VkResult: ERROR_OUT_OF_DEVICE_MEMORY

quentin.deyna · November 16, 2023, 2:16pm

Hi,

We encounterd an error after the 2023 release :

2023-11-16 13:59:01 [284,910ms] [Error] [carb.graphics-vulkan.plugin] VkResult: ERROR_OUT_OF_DEVICE_MEMORY
2023-11-16 13:59:01 [284,910ms] [Error] [carb.graphics-vulkan.plugin] vkAllocateMemory failed for flags: 0.
2023-11-16 13:59:01 [284,910ms] [Error] [gpu.foundation.plugin] Unable to allocate buffer
2023-11-16 13:59:01 [284,910ms] [Error] [gpu.foundation.plugin] Buffer creation failed for the device: 0.
2023-11-16 13:59:01 [284,910ms] [Error] [gpu.foundation.plugin] Failed to update params for RenderOp 453
2023-11-16 13:59:01 [284,910ms] [Error] [gpu.foundation.plugin] Failed to update params for RenderOp Cached PT ClearAll. Will not execute this or subsequent RenderGraph operations. Aborting RenderGraph execution
2023-11-16 13:59:01 [284,910ms] [Error] [carb.scenerenderer-rtx.plugin] Failed to execute RenderGraph on device 0. Error Code: 7
2023-11-16 13:59:02 [285,034ms] [Error] [carb.graphics-vulkan.plugin] VkResult: ERROR_OUT_OF_DEVICE_MEMORY
2023-11-16 13:59:02 [285,034ms] [Error] [carb.graphics-vulkan.plugin] vkAllocateMemory failed for flags: 2.
2023-11-16 13:59:02 [285,034ms] [Error] [gpu.foundation.plugin] Texture creation failed for the device: 0.
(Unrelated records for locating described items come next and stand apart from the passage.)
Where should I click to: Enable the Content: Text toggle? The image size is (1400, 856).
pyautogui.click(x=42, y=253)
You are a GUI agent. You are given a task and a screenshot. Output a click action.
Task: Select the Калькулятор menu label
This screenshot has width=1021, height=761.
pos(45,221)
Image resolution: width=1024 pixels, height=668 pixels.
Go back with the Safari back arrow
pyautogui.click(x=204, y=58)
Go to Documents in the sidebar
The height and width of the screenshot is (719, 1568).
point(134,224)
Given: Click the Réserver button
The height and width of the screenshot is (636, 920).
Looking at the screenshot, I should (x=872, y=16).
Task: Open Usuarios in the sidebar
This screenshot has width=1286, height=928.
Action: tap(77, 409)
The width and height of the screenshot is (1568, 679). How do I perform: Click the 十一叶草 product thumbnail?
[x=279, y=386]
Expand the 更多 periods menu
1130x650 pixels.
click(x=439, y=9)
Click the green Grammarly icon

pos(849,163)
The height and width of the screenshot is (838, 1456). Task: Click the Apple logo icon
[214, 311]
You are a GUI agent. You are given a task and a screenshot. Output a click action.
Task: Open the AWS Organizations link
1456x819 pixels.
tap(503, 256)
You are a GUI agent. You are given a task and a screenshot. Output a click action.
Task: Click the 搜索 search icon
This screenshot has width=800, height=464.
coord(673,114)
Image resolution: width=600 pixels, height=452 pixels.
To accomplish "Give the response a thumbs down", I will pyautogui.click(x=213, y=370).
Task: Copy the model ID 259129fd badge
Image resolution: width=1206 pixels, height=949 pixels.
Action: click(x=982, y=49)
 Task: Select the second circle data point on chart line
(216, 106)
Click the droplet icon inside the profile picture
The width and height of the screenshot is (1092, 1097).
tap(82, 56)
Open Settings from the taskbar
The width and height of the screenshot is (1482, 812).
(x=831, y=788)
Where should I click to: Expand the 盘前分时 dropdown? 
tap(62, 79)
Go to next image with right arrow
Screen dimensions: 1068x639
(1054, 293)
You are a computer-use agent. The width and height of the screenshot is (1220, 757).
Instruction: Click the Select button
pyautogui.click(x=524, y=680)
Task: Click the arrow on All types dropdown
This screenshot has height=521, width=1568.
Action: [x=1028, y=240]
with sometimes this warning :

2023-11-16 14:12:58 [573,059ms] [Warning] [carb] Client omni.ui has acquired [carb::svg::Svg v0.1] 100 times. Consider accessing this interface with carb::getCachedInterface() (Performance warning)
2023-11-16 14:12:58 [573,060ms] [Warning] [carb] Client omni.ui has acquired [omni::kit::renderer::IRenderer v1.9] 100 times. Consider accessing this interface with carb::getCachedInterface() (Performance warning)

It’s happen when we run our workspace which include 5 cameras rendering and publishing ros2 rgb+pcd.
With one camera it works but with the five it crash.

On the 2022 release it works without problem.

Here is our setup : Ubuntu 22.04 with 64gb/ram
|---------------------------------------------------------------------------------------------|
| Driver Version: 525.85.05 | Graphics API: Vulkan
| GPU | Name | Active | LDA | GPU Memory | Vendor-ID | LUID |
|---------------------------------------------------------------------------------------------|
| 0 | NVIDIA GeForce RTX 4070 Ti | Yes: 0 | | 12528 MB | 10de | 0 |
|---------------------------------------------------------------------------------------------|
| 1 | Intel(R) Graphics (RPL-S) | | | 48048 MB | 8086 | 0 |

We will try a workaround by enabling/disabling ros2 publisher “on the fly” but I’m wondering if there is an issue somwhere with driver or anything else.

Thanks in advance and have a good day !

ksavevska · March 14, 2024, 10:07am

Hi @quentin.deyna

Were you able to resolve this issue? I’m encountering the same problem, so I’m curious if you have any updates on the error.

Thanks!

rthaker · March 19, 2024, 6:16pm

Hi @ksavevska - What Isaac Sim version are you using?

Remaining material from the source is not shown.